Sanctions incurred — 2026 indicative scale#
| Breach | Administrative fine | Possible criminal sanction |
|---|---|---|
| Mandatory mention absent (T&Cs) | EUR7,500 (legal entity) | — |
| Pre-contractual information missing | EUR3,000 per information | — |
| Misleading commercial practice (art. L132-2) | EUR1,500-15,000 (individual) | 2 years imprisonment + EUR300,000 (individual); EUR1,500,000 (legal entity) |
| False promotion / misleading struck price | EUR1,500-7,500 | up to EUR1,500,000 for legal entity |
| Misleading delivery delay | EUR3,000-7,500 | 2 years + EUR300,000 in case of repeat offence |
| Serious GPSR violation (product safety) | up to 4% of annual worldwide revenue + product withdrawal/recall | up to 5-year operating ban for legal entity |
| DSA violation (very large platforms) | up to 6% of annual worldwide revenue | n/a (administrative European Commission sanctions) |
Accessory sanctions:
- Shopify account block (immediate suspension on DGCCRF report)
- Stripe Pay suspension (on DGCCRF request in case of massive chargebacks)
- Listing on DGCCRF register of sanctioned practices (SEO reputation impact)

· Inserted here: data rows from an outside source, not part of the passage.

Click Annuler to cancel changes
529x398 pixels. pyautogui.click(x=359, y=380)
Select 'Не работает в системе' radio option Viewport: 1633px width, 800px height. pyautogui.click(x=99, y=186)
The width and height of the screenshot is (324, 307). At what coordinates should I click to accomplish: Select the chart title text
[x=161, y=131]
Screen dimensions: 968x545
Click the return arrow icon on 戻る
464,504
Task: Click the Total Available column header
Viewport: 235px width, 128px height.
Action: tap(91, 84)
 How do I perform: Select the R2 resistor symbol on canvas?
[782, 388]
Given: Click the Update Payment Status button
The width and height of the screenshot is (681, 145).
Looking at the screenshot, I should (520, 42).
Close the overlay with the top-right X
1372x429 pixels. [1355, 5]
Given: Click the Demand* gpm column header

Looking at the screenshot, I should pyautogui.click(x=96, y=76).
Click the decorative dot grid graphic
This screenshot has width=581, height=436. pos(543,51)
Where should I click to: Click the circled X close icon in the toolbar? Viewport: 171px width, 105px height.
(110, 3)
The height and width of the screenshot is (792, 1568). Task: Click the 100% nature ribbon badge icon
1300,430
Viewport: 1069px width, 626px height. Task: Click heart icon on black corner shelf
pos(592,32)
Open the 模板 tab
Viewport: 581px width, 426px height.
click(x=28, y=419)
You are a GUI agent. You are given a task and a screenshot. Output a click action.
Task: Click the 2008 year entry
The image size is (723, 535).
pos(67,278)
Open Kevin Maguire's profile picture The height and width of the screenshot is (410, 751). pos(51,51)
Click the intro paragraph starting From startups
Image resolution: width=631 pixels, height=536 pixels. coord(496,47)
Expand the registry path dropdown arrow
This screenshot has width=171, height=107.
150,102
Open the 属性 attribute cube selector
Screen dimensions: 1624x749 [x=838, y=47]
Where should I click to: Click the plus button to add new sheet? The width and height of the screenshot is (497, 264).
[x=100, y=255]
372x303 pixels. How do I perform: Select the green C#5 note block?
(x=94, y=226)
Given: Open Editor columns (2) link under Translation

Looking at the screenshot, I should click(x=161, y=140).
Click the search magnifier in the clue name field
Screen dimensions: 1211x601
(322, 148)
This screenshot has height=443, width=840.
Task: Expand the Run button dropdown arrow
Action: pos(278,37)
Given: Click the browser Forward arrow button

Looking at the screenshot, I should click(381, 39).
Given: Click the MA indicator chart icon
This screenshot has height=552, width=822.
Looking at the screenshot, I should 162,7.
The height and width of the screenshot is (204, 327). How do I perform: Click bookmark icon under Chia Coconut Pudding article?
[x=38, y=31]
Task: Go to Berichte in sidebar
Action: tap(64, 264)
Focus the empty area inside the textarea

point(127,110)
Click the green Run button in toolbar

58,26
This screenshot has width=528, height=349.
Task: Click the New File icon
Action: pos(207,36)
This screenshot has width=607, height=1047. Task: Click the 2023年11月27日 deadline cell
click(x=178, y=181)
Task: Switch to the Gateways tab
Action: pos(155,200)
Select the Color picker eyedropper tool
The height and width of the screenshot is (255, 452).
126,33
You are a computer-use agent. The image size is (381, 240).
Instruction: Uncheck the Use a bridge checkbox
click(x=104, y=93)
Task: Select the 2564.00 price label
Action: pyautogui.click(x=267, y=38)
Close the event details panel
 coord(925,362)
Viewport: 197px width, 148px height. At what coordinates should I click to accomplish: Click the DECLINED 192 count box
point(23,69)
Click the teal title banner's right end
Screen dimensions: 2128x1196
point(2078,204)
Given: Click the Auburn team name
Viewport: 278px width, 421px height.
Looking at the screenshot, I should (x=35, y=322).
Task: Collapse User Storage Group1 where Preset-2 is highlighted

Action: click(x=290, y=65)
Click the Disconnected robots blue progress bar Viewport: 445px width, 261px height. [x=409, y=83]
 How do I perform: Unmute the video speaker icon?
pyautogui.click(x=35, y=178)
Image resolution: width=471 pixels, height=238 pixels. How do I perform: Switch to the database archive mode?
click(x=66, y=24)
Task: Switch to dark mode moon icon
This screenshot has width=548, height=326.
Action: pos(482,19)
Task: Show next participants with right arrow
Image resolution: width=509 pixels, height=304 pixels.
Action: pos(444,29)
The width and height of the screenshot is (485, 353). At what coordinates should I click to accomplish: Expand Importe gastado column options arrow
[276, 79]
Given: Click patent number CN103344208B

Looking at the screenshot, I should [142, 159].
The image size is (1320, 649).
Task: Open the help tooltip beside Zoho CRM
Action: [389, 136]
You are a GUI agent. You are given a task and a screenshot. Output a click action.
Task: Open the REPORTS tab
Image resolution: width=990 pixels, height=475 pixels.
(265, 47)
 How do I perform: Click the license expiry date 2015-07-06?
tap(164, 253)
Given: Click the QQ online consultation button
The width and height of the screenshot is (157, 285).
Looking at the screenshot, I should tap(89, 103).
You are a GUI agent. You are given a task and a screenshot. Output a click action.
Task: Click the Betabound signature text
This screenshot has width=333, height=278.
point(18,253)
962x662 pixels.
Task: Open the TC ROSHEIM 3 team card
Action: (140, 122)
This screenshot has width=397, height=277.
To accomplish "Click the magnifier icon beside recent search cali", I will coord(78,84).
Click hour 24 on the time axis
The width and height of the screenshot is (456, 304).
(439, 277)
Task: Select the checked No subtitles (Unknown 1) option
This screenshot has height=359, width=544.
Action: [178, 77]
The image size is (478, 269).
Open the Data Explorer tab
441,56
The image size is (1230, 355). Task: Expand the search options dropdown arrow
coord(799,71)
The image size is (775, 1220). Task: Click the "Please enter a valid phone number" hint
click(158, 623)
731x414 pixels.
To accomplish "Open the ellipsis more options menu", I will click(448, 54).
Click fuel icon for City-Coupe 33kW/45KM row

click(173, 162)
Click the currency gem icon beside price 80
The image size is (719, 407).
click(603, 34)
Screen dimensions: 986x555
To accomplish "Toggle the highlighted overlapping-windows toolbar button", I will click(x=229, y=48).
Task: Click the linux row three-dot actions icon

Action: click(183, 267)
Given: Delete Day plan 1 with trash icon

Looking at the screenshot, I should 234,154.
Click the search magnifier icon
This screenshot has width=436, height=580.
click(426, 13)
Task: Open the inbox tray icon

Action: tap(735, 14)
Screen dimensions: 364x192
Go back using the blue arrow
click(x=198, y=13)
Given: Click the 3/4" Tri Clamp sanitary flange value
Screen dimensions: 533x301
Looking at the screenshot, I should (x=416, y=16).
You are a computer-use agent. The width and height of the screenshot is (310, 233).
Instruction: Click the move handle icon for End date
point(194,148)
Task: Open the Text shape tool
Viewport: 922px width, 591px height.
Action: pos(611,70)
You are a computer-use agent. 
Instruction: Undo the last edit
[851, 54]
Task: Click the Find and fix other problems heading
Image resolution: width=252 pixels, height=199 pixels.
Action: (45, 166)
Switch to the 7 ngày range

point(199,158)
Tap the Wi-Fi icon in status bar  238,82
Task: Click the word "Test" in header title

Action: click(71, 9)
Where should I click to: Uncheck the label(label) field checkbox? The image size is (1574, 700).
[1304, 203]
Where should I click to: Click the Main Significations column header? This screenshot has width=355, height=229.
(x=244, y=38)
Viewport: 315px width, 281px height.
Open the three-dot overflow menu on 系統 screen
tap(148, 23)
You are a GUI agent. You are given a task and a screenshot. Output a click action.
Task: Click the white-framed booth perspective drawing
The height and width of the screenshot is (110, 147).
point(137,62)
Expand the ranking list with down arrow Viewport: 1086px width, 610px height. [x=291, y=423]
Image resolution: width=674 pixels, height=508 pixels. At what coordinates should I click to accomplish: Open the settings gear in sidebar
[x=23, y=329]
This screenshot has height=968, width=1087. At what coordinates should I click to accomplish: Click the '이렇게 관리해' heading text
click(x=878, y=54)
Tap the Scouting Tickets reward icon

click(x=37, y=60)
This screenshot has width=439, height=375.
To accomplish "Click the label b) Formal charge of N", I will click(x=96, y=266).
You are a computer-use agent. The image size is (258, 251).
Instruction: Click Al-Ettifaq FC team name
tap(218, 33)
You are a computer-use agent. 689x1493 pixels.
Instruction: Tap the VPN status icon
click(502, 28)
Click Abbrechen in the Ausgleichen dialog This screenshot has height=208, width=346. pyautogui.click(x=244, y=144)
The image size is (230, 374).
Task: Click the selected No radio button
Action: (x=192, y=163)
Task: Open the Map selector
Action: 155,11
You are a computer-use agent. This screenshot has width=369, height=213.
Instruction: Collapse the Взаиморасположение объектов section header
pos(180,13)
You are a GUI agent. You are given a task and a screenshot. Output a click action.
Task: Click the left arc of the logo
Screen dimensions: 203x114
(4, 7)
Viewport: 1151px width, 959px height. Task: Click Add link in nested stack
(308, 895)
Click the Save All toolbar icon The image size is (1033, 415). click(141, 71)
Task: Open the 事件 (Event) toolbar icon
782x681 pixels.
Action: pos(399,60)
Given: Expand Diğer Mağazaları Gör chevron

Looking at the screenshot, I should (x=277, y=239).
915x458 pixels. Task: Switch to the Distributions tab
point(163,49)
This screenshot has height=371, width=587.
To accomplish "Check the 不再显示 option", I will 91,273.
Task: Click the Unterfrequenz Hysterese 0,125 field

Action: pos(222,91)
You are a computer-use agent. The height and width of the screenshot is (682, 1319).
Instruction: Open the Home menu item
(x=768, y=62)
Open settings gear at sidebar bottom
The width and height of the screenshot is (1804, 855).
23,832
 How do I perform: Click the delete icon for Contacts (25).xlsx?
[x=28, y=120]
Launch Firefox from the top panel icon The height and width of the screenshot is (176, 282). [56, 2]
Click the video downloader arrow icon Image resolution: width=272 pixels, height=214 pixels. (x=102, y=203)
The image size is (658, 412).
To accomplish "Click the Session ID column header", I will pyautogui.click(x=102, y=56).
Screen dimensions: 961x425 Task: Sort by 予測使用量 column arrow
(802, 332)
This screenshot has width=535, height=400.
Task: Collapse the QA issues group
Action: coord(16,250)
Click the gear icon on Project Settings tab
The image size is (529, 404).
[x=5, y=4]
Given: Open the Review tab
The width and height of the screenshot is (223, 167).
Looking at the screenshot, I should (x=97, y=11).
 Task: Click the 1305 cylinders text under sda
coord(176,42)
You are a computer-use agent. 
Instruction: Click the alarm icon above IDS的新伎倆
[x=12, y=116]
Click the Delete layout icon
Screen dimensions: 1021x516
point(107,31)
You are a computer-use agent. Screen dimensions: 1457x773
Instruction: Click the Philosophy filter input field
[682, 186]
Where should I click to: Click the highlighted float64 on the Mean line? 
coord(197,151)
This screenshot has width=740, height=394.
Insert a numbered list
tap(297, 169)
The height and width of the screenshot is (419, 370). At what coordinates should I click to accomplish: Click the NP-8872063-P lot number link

The Cabinet Hayot Expertise compliance method — 8-point audit#
Cabinet Hayot Expertise in Paris audits your store on 8 points covering 100% of DGCCRF risks:
- T&Cs: art. L221-15 and following compliance, validated Hayot Expertise template
- Legal mentions: identity, RCS, capital, VAT, host (art. 6 LCEN)
- Struck-through price: DGCCRF reference price compliance (last 30 days)
- Delivery times: transparent display of real delay, not in fine print
- Withdrawal right: accessible and functional withdrawal form
- Legal warranty: systematic mention, distinct from commercial warranty
- Consumer mediation: approved mediator designated and mentioned
- Country of origin: transparency if possible confusion (DNVB / dropshipping)
Compliance deadline: 30 days (T&Cs corrections, mentions, Shopify setup). Audit cost: from EUR1,500 excl. VAT, included in some recurring Cabinet Hayot Expertise engagements.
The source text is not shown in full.